#### THE DATA ####

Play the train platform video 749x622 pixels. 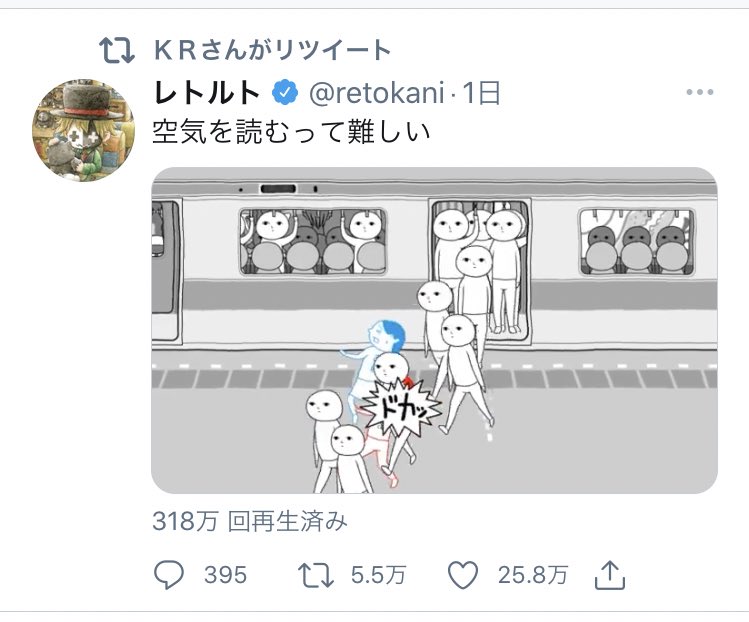point(434,330)
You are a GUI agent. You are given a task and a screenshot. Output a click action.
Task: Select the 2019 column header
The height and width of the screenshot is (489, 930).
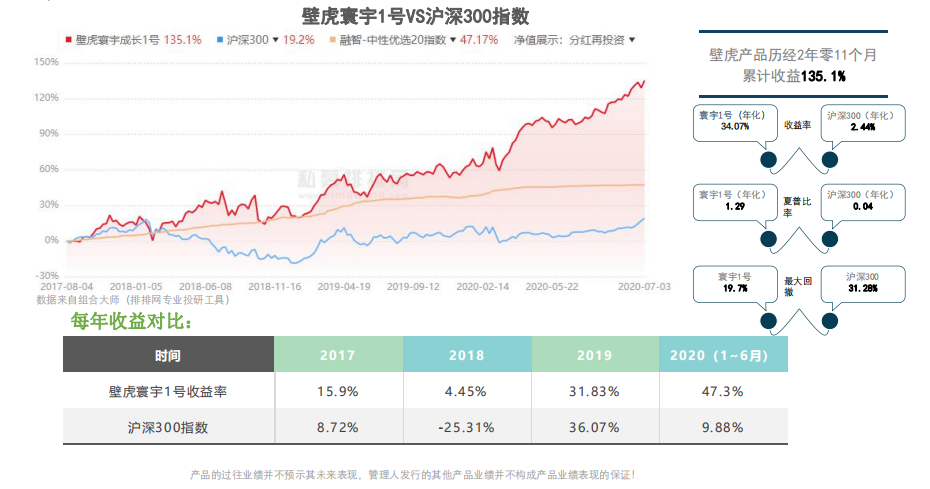[594, 355]
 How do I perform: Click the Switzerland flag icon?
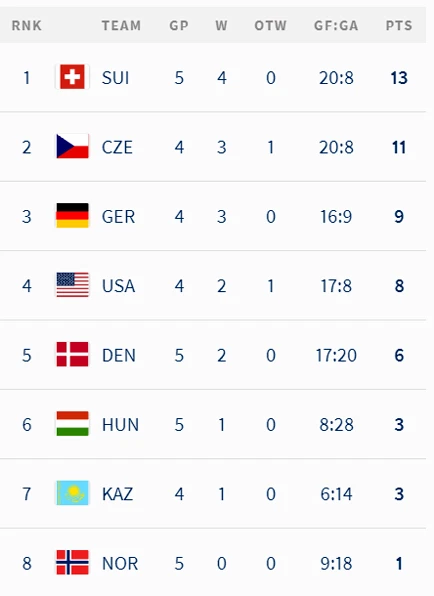pos(72,77)
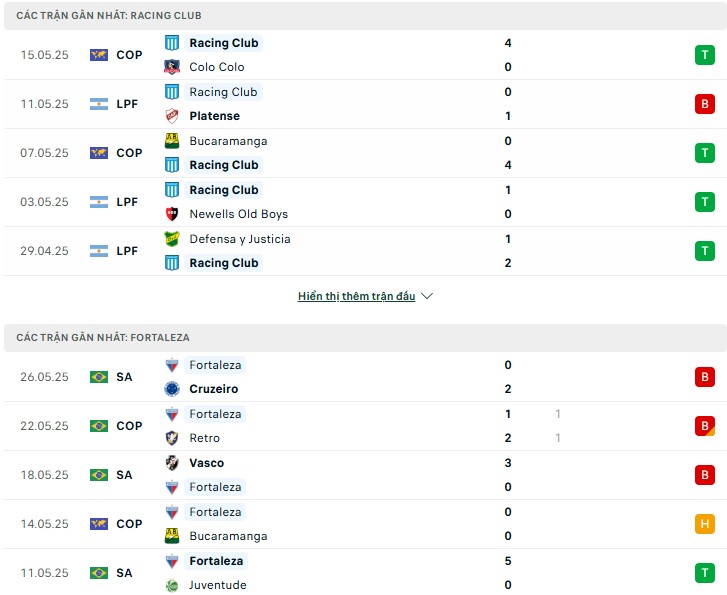
Task: Click the Platense club crest
Action: point(172,116)
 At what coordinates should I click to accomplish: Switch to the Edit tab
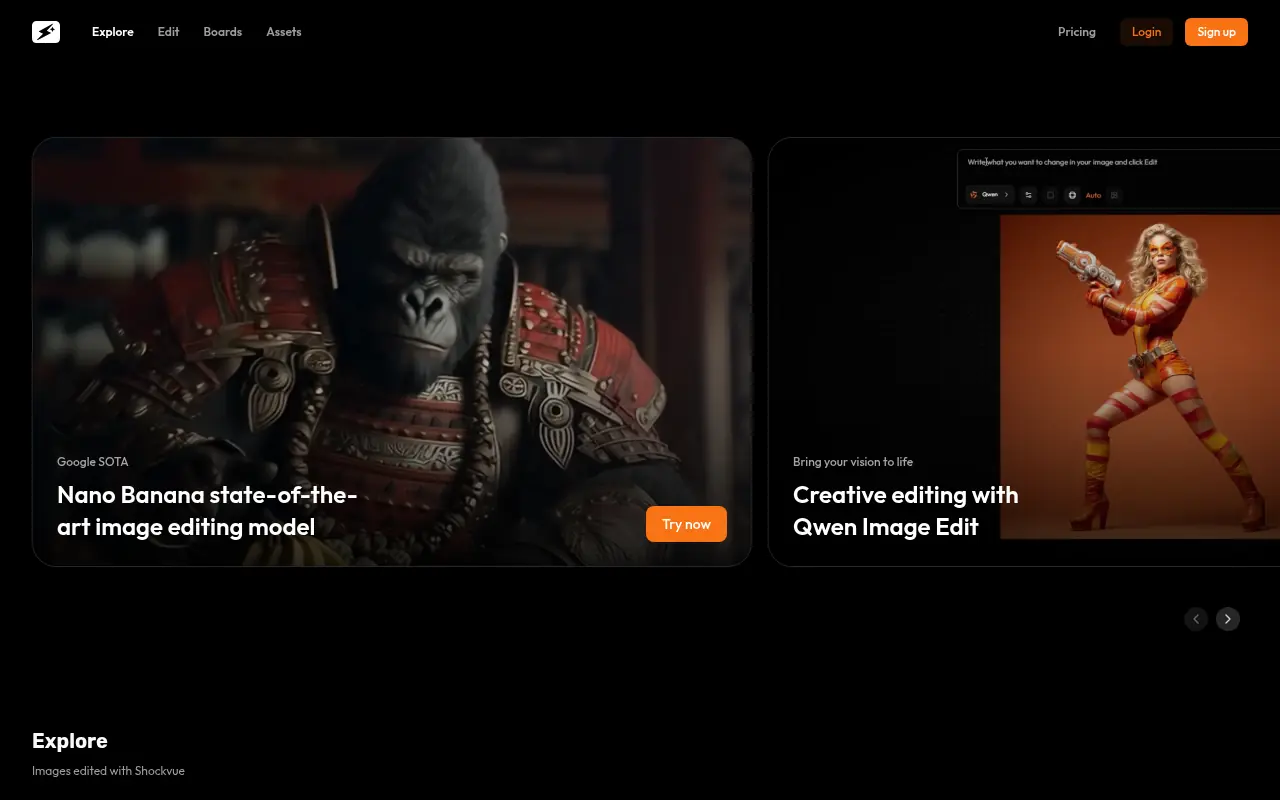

####

▶ WHAT YOU ARE ASKED TO DO: Can you quote exactly, and only, the lines from the one containing "The height and" through the last line of the records above, keeping both ends and leaving out any pictures?

▶ FINISHED EXERCISE:
The height and width of the screenshot is (489, 930).
[594, 355]
 How do I perform: Click the Switzerland flag icon?
pos(72,77)
Task: Click the Platense club crest
Action: point(172,116)
 At what coordinates should I click to accomplish: Switch to the Edit tab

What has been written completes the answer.